Jack tells the audience a story (not for broadcasting or publication purposes). Usually its about the Benny adopted five months-old daughter and the Gracie Allen-Georgie Burns baby. Of course the story is one of Jack's impossibilities, but it puts the audience in an hysterical mood, just as the mikes are opened and there you are on the air with Jack Benny and his gang.
Everyone but Jack and Mary uses separate mikes. They stick together at one end of the stage. Don Wilson works at the center mike and Don Bestor and Frank Parker at mikes on the other side. They may seem to speak to each other but they're at least 40 feet apart.
The one big hope of everyone but Jack (and Mary is on the plot) is to cross Jack on the written lines. They do their best and usually catch him. Frank Parker or Don Bestor hand him a reply, just a little too hot to handle and Jack, looking on his script finds no reply, so the whole gang gives him the laugh and when they are through he has figured out a crack to shoot back at them.
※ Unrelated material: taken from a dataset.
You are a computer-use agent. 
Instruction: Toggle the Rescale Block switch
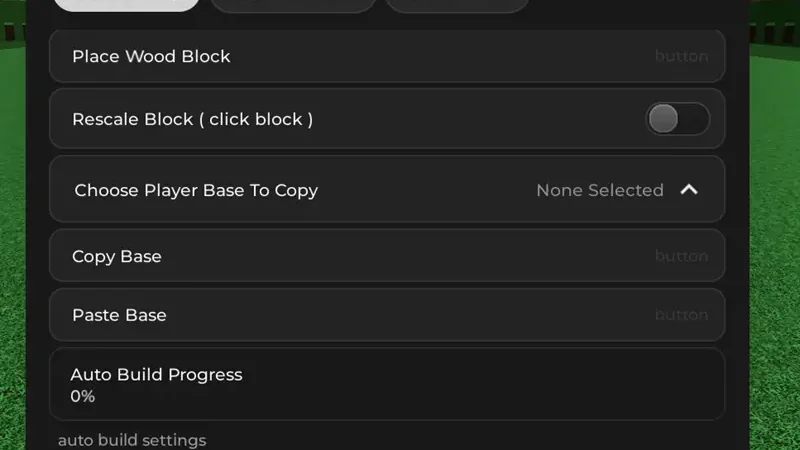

Thus, the program goes on to its conclusion. Mary promptly slips out of the studio, takes her seat on the little bench outside the door and waits for Jack, who greets the audience, signs autographs and goes back to the business of being serious.
The floor of the studio stage is littered with typed sheets, dropped there by each member of the cast, as the lines are read. The mikes—they hope—don't pick up the fluttering of the pages as they drop to the floor. Children scramble for the pages and so do some elders.
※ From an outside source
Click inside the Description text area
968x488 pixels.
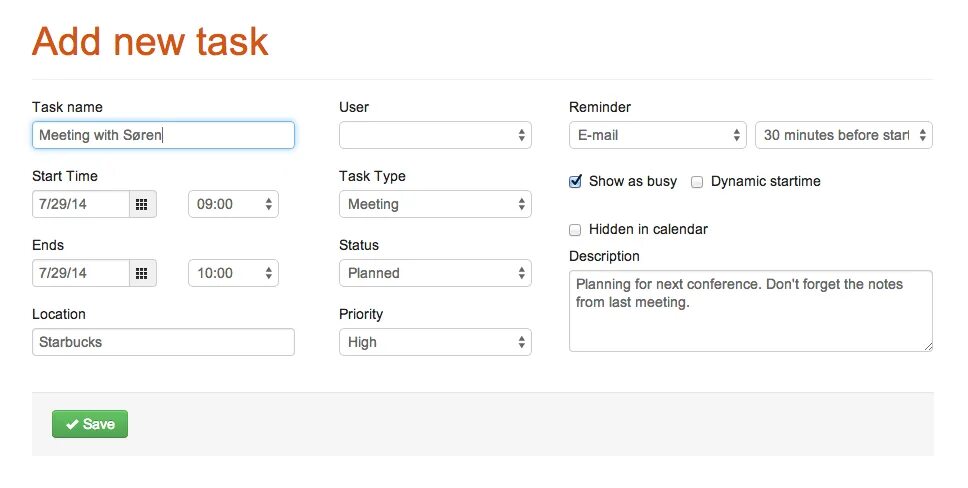[750, 320]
The crowd finally leaves. Some I have tickets for other broadcasts at ! later hours on other floors of Radio City and go there. And the rest go home.
* * *
Jack and Mary hurry away to the Essex House, just off Central Park, to spend the rest of the evening with their little girl.
“Jack's gone crazy over her," Mary explained.
"And so have I. When Jack is out of town he phones home every evening to ask about the baby. We've discovered that having a little tot around is real living and we're happy that we've adopted her. We hope that she will never find out that she is not our own child. We love her as our own and want her to know us as her mother and dad. Fortune has smiled on us and we expect to devote it to this little girl—and maybe some others."

1 comment:

  1. Frank Parker's habit of chewing gum not only keeps your mouth moist, but helps work off the nerves & fidgets as you wait to perform.